The intersection of a growing elderly population, the high rate of uninsured Americans, a weakened economy, healthcare reform and ongoing cuts to Medicare reimbursement has created a perfect storm that is testing the limits of the U.S. healthcare system and, specifically, independent physician practice models.
A new survey of 2,413 practices from 49 states and Puerto Rico revealed that over the last year more than half of all practices have taken some form of cost-cutting action as a direct result of reimbursement cuts for cardiovascular services included in the 2010 Medicare Physician Fee Schedule. (The ACC’s 2010 Practice Census was conducted from May 5 through Aug. 9, with a response rate of 31 percent.)
The first line of defensive action is occurring at the staff level, with half of cardiovascular group practices reporting a reduction in staff to save expenses. In addition, 40 percent of cardiovascular practices said they have reduced employee benefits, while 49 percent have reduced salaries for physicians and clinical staff. A small percentage (3 percent) of survey respondents have chosen to retire or close the practice all together. While some survey respondents indicated an increase in non-physician clinical support staff (10 percent), the total number of new staff fails to compensate for the more than 2,600 nurses, nurse practitioners, techs and pharmacists that practices reported needing to lay off.
The second line of defensive maneuvers more directly impacts patients. Survey participants reported limiting services (18 percent), reducing hours and availability (10 percent) and limiting the number of new Medicare patients (9 percent). Among the services eliminated: free blood pressure checks, in-office blood work, warfarin (Coumadin) management, urgent-care appointments, outpatient clinic availability and charity care. Survey respondents estimated that more than 12,000 patients will be affected by limitations on the number of new Medicare patients.
Private practices also have been forced to re-evaluate their business models and investigate options that improve the quality and efficiency of their practices, while also providing additional revenue. This has resulted in a trend toward hospital integration or practice mergers. According to the survey, nearly 40 percent of private group practices are currently integrating with hospitals or merging with other practices.
Meanwhile, 13 percent of all cardiovascular practices are considering hospital integration or a merger in the next three years to help avert the financial burden. The good news, to date, is that the majority of practices having merged with another practice or integrated into a hospital system say their practice setting is about the same (50 percent) or better (37 percent) than it was before integration or the merger.

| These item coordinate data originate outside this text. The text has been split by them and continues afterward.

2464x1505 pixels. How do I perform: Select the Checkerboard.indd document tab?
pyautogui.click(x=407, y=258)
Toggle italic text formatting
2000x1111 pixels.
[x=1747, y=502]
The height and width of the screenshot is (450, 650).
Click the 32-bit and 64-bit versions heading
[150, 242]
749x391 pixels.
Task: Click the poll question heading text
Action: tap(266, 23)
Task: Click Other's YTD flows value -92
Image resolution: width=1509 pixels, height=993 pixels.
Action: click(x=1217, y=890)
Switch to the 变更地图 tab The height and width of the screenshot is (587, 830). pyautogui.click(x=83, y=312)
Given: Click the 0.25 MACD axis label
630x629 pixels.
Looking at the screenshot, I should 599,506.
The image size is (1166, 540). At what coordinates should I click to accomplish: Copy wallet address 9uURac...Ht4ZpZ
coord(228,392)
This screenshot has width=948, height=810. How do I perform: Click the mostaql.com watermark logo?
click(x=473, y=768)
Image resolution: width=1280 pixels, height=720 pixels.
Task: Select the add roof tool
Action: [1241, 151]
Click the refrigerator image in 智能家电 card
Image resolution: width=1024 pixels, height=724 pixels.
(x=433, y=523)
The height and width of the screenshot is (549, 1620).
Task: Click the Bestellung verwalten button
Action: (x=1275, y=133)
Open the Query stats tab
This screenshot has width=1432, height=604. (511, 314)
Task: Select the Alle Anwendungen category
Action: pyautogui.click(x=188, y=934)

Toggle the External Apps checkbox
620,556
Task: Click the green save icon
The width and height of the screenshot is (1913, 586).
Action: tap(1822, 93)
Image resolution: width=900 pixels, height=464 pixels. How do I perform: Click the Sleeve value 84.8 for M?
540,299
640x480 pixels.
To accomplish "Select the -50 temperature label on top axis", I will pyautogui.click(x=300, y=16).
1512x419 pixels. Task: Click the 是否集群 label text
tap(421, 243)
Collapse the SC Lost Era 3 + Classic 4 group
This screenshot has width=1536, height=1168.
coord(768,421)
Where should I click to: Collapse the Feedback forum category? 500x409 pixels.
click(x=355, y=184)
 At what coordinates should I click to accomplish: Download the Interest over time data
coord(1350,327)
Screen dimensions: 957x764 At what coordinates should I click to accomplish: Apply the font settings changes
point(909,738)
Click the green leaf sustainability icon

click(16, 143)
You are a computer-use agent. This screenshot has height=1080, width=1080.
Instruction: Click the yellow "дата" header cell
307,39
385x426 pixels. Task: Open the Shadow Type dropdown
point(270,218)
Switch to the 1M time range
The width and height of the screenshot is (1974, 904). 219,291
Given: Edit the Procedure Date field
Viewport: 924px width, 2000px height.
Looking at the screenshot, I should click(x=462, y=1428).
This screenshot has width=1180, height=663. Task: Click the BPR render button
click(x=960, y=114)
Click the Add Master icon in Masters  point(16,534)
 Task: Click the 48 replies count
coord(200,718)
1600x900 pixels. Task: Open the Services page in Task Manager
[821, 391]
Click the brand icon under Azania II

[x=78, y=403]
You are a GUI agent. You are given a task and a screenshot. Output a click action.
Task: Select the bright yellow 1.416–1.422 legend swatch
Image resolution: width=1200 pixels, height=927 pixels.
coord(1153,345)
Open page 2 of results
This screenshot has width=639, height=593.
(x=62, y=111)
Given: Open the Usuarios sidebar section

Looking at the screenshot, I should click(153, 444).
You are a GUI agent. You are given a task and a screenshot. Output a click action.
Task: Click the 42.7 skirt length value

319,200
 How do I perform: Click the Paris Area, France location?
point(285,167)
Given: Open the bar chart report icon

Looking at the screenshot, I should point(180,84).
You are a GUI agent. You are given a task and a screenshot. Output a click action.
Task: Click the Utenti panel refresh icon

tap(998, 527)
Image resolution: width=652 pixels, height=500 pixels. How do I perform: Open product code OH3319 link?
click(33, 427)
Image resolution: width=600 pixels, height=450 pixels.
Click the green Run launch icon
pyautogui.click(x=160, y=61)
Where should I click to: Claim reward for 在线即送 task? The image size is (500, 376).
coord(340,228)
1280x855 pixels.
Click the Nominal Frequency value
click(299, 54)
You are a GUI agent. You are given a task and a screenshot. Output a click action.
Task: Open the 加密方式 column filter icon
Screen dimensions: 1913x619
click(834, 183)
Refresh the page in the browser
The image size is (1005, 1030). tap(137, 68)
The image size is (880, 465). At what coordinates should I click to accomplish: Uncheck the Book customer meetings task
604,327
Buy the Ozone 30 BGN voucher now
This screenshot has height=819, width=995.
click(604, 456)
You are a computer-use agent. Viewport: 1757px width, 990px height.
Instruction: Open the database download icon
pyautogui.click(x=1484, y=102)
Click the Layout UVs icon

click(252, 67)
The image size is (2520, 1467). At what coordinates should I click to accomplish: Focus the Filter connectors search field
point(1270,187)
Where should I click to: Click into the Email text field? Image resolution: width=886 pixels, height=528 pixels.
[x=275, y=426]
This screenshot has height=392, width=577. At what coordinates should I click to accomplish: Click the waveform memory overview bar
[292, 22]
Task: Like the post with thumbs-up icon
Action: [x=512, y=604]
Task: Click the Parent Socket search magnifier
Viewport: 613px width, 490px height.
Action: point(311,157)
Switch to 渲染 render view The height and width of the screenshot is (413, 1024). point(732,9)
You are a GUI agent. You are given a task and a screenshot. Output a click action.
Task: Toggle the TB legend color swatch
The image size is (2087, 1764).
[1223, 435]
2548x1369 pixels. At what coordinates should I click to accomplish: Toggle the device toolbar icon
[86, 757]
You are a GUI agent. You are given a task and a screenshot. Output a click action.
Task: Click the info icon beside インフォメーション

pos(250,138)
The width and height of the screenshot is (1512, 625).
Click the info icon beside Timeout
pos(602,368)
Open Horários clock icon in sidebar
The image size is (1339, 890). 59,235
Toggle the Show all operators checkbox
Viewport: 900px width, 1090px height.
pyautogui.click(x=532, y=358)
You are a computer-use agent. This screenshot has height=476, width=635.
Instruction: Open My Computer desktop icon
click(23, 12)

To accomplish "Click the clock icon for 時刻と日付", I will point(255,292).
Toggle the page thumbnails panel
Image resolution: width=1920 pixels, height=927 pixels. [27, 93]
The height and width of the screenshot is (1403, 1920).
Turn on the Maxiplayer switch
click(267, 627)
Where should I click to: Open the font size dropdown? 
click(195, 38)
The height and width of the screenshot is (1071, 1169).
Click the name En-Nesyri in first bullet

Obviously, the changing practice structure has the potential to profoundly affect both patient care and costs. The loss of services in the private practice setting inevitably means that patients will have higher co-pays and potentially longer wait times. There also will be higher costs to Medicare as a result of more patients going to the hospital for services they used to receive in the office setting.
These challenges demand that cardiovascular professionals, as well as organizations like the ACC, develop creative and workable solutions to meet the needs of new practice models, as well as help current private practices maintain their viability. This includes assessing new payment models, outside of the current fee-for-service system; continuing with education for evolving models of cardiovascular care; developing and/or using quality tools to improve upon and/or ensure appropriate care; and helping patients take a more active role in their care.
The key to success lies with physician leadership. With the right leadership, we can design future payment models, quality tools and educational resources that benefit physicians, while promoting high-quality patient care. Working together, we have the ability to not just weather this storm, but actually have a say in shaping the landscape once it’s over.
Dr. Bove is the immediate past president of the American College of Cardiology.